Qian Dama IPO: The "deconstructed" daily fresh model and the vanishing proximity dividends

Qian Dama IPO: The "deconstructed" daily fresh model and the vanishing proximity dividends

Once regarded as the most successful example of community fresh food chain stores, Qian Dama is moving toward the capital market.

Recently, the leading community fresh food chain enterprise "Qian Dama" submitted a prospectus to the Hong Kong Stock Exchange, planning to list on the main board in Hong Kong via IPO.

As the leading Chinese community fresh food chain, Qian Dama was founded in 2012, pioneering the "discount daily clearance" sales model and is well-known for its promise of "not selling overnight meat."

During its most favored stage by capital, Qian Dama underwent a period of rapid expansion.

After completing its Series D financing in 2019, the company officially launched a nationwide strategy, with revenue rapidly growing to over 7 billion yuan. The combination of high-density store openings and a high turnover model quickly propelled it into the ranks of community fresh food chain leaders.

However, compared to the expansion phase, the company's growth pace in recent years has obviously slowed down.

From 2023 to 2024, Qian Dama's revenue basically remained at around 11.7 billion yuan, without any significant breakthrough, and income declined year-on-year in the first three quarters of 2025.

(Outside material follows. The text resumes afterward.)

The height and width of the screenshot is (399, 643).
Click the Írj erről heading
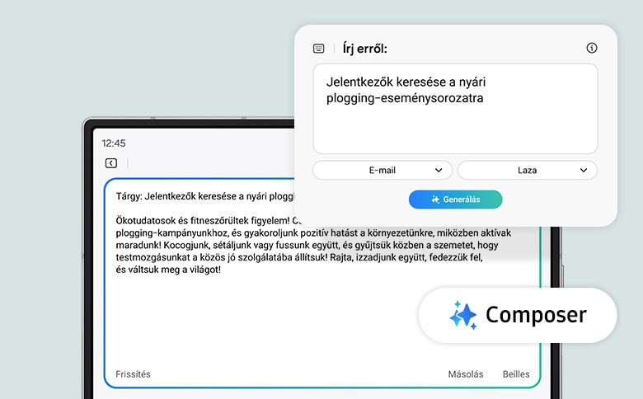tap(364, 49)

The scale of the stores has also entered a plateau period. Since the end of 2022, the total number of stores has hovered at around 2,900, with expansion nearly stagnant.

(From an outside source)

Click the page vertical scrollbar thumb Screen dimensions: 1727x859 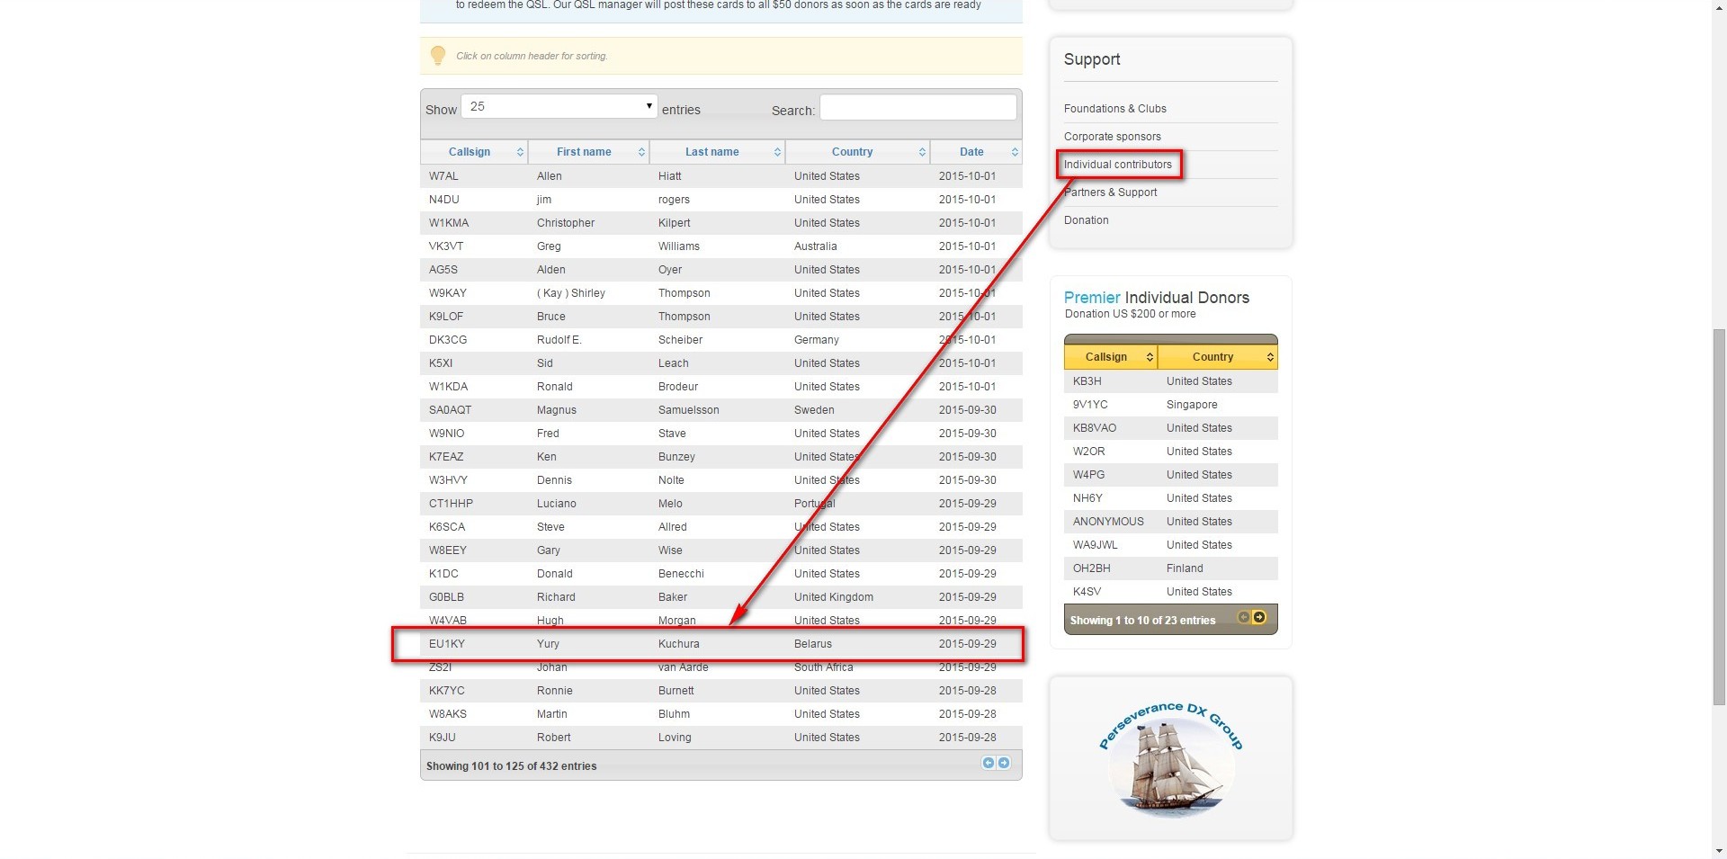pos(1719,517)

Qian Dama's changes also reflect the industry-wide path shifts in community fresh food over the past decade.

From starting out as a highly anticipated community chain, to the rise of fresh food e-commerce, front warehouses, and instant retail, the ways consumers buy produce have constantly been reshaped, and some of the demand originally concentrated in small community stores has been diverted to other business formats.

What Qian Dama may need to convince investors is: when community retail enters a stage of multiple formats coexisting, does the first-generation fresh food chain model with "daily clearance" as its core still have room for continuous expansion?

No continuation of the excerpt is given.